A photograph the Afghan government distributed to back up its claims about civilian casualties in a US airstrike 10 days ago was actually a 2009 AFP photograph of a different funeral, a media investigation revealed Sunday.

The presidential palace gave journalists a dossier compiled by a fact-finding team sent by Afghan President Hamid Karzai to Parwan province to gather evidence on the airstrike on January 15.

Among the 14 photographs in the dossier is an AFP image taken on September 4, 2009 of a funeral in Kunduz province after a US airstrike that destroyed two fuel tankers, killing at least 70 civilians.

"We are taking this issue very seriously to find out who put this photograph in the dossier, which was made by several government departments," Aimal Faizi, spokesman for President Karzai, told AFP.

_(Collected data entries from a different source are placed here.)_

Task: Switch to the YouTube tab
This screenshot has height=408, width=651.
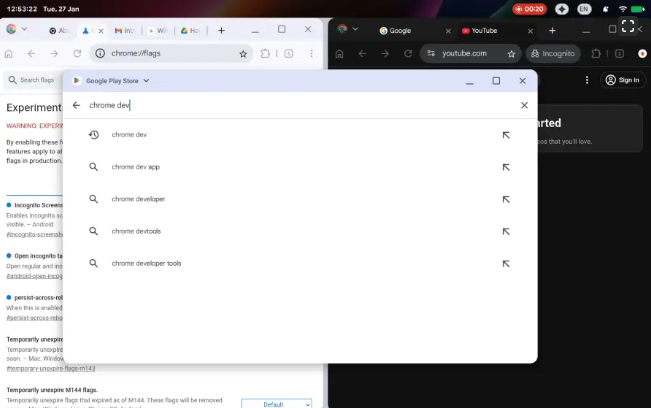Action: point(483,31)
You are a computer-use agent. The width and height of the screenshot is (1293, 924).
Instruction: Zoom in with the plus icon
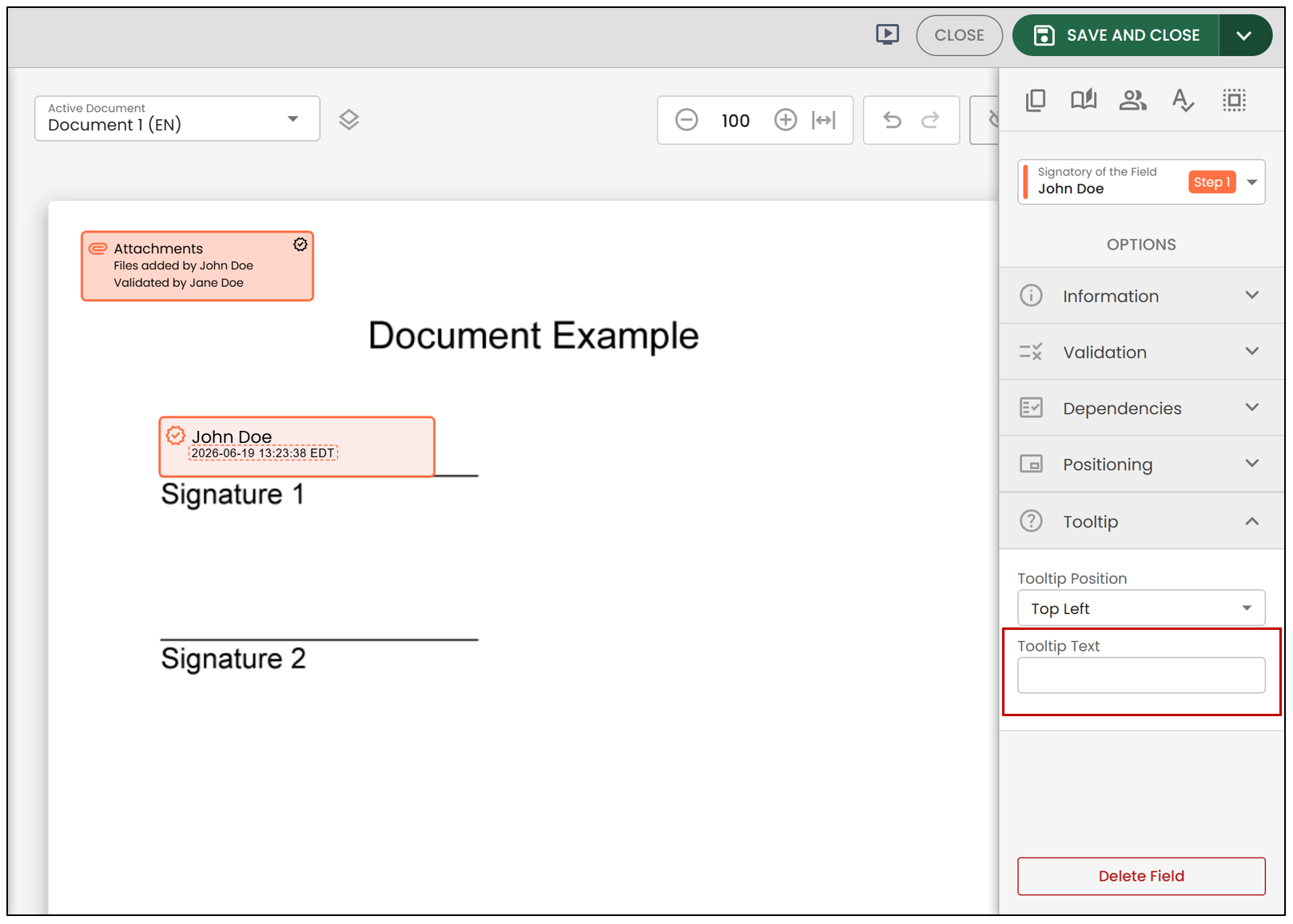(786, 120)
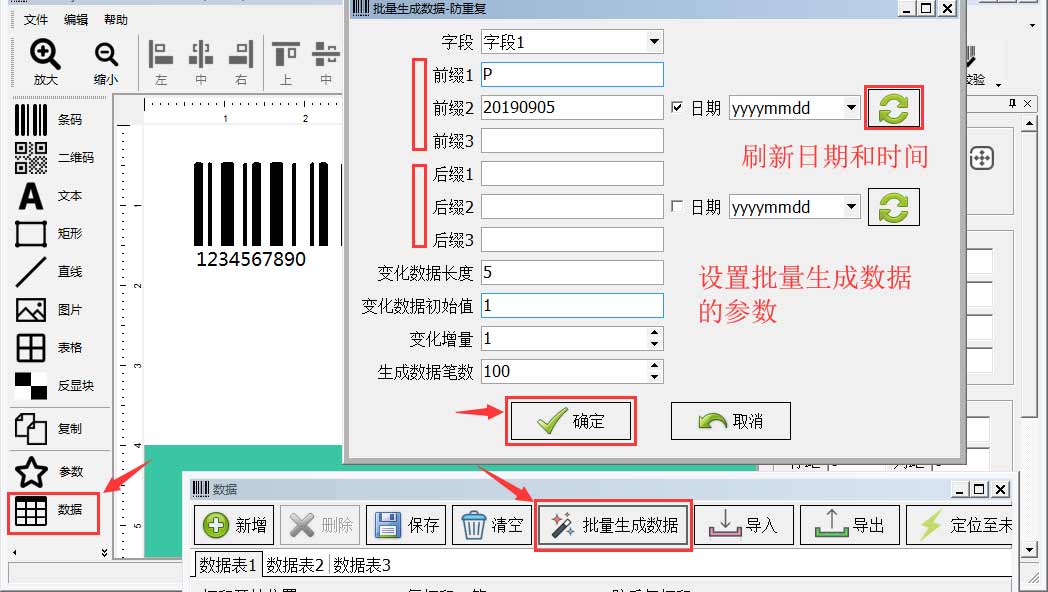The height and width of the screenshot is (592, 1048).
Task: Expand the 后缀2 date format dropdown
Action: click(851, 207)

"There is no lack of evidence about the operation from at least ten other photos and matching video in the dossier, as well as from the families and survivors."

Faizi did not deny the photograph was misrepresented, but he accused The New York Times, which first investigated the error, of running a "politically motivated story to undermine general opinion about this incident".

"The truth is there -- that there were civilian casualties, houses were destroyed and that this was a unilateral operation and not in cooperation with local authorities," he said.

The New York Times on Sunday added that some of the material in the dossier was posted on a Taliban website two days before the government began handing it out.

It also raised questions over the authenticity of at least one other photograph in the dossier.

Karzai and the US-led NATO coalition both confirm there were civilian casualties in the joint Afghan-US operation on Taliban-held villages in Parwan province.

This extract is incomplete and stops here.